Comentario a las lecturas del VII domingo del Tiempo Ordinario. ABC, 18 de febrero de 1996.
Las tres lecturas del domingo séptimo son de una grandeza incomparable. Moisés habla de los hijos de Israel y les dice de parte de Dios: “Sed santos, porque yo, vuestro Dios, soy santo. Amarás a tu prójimo como a ti mismo”. San Pablo utiliza otro lenguaje, porque ya ha conocido la revelación de Jesucristo: “¿No sabéis que sois templos de Dios y que el Espíritu de Dios habita en vosotros? Si alguno destruye el templo de Dios, Dios lo destruirá a él, porque el templo de Dios es santo: ese templo sois vosotros”. La sabiduría de este mundo es necedad ante Dios. Lo verdaderamente importante es ser de Cristo, como Cristo es de Dios.
¿Se puede alcanzar esto en la tierra? ¿Ser de Cristo hasta ese grado? Sí, se puede. Y de eso se trata, de facilitar una formación cristiana tan rica y profunda, que vivamos persuadidos de ser templo del Espíritu. Santa Teresa en el libro de Las Moradas nos revela la hermosura y la capacidad del ser humano para poder albergar al Rey que viene hasta él.
Que nadie nos engañe con otros proyectos de hombre. Es vital creer que Dios puede realizar una gran obra en nosotros. El Espíritu de Dios nos hace caminar, ascender, abrirnos al horizonte infinito de su hermosura y su verdad.

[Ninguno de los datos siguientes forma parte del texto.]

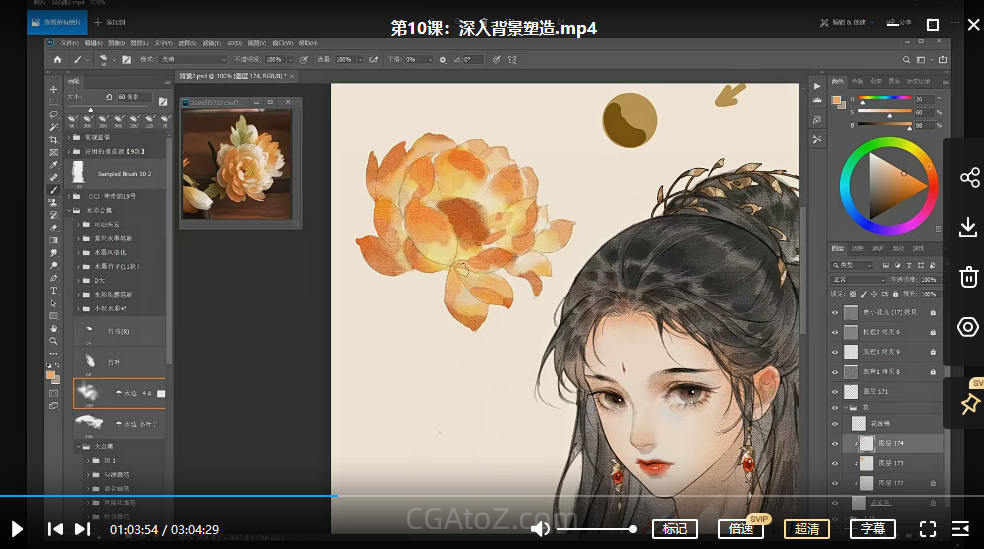Image resolution: width=984 pixels, height=549 pixels.
Task: Download the video using the download icon
Action: [968, 228]
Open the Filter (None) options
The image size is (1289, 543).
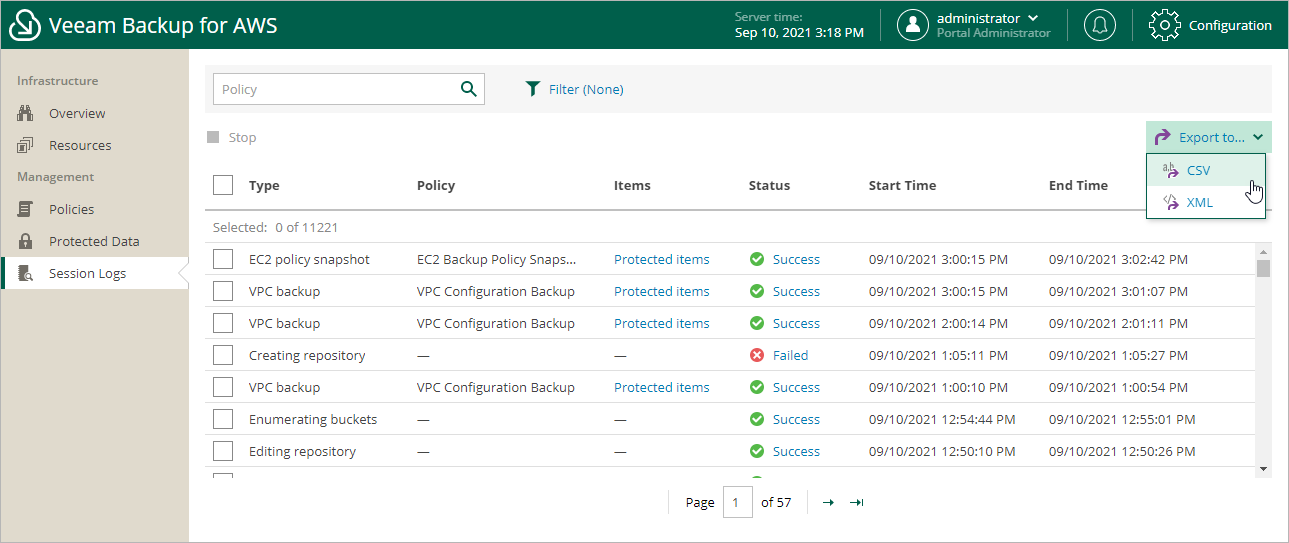click(585, 89)
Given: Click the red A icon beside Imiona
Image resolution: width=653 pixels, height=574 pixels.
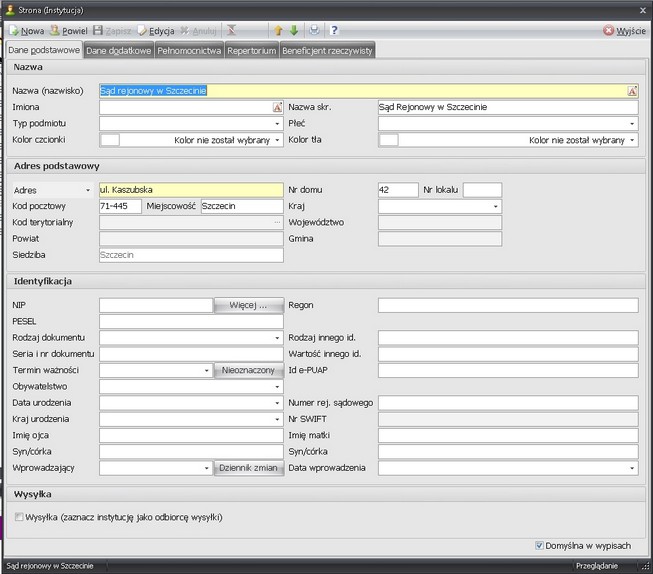Looking at the screenshot, I should pyautogui.click(x=278, y=107).
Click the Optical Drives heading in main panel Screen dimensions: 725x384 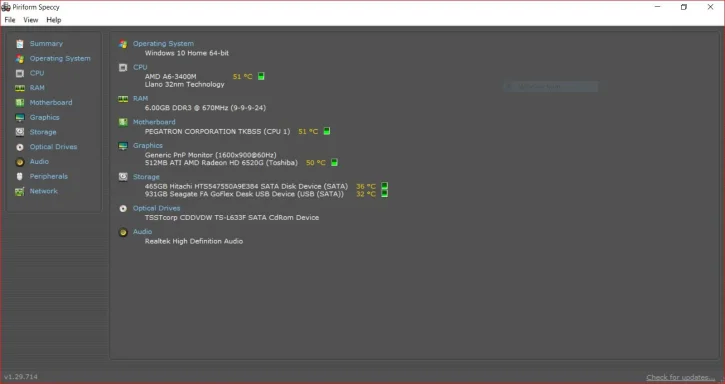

Lo que nos pide Jesús es diáfano, lo entendemos bien, encierra una exigencia sublime, sí, pero llena de vida y de amor. No hagas frente al que te agravia. Busca en tu interior la fuerza que disuelva toda violencia. Cuando te hieran, abre el corazón, perdona.
Escribió un día el eminente humanista Dr. Marañón que “el generoso no tiene necesidad de perdonar, porque siempre está dispuesto a comprenderlo todo y es inaccesible a las ofensas”. Ama a tu enemigo, haz el bien al que te aborrece, reza por el que te persigue y calumnia. Y tras esto, la apelación a Dios, la necesidad de unirse con Dios como lo que somos, templos de su Espíritu, de que hablaba antes. “Así seréis hijos de vuestro Padre que está en el cielo, que hace salir su sol sobre malos y buenos y manda la lluvia a justos e injustos”.
Este es el espíritu de familia del verdadero cristianismo, apartarnos de las sombras que oscurecen nuestra vida, para las que creemos tener tantos motivos de justificación, y dejarnos iluminar el corazón por esa luz superior de la caridad. Si amamos sólo a los que nos aman, si perdonamos solamente a los que nos perdonan, ¿dónde está nuestro cristianismo? ¿Dónde nuestra imitación de Cristo? Amar como vuestro Padre, nos dice el Señor. Ciertamente aquí, en estas llamadas de Cristo a nuestro espíritu hay algo más que una moral y unas normas externas por muy autorizadas que estén. Se trata de creer y confiar en Dios, que da la gracia a manos llenas para devolver bien por mal, amistad por indiferencia, respeto por desprecio, amor por odio.
Los que así obran engendran un orden nuevo, manifiestan a los demás quién es Dios Padre y cuál es su voluntad. Su conducta mueve los corazones y les hace comprender –volvemos a la santa de Las Moradas y el castillo interior– la gran hermosura del alma y su capacidad.
Que nadie nos engañe. Todo cambia radicalmente desde el momento en que nos reconocemos a nosotros mismos amados por Dios, sabiendo que todo es nuestro, nosotros de Cristo, y Cristo de Dios.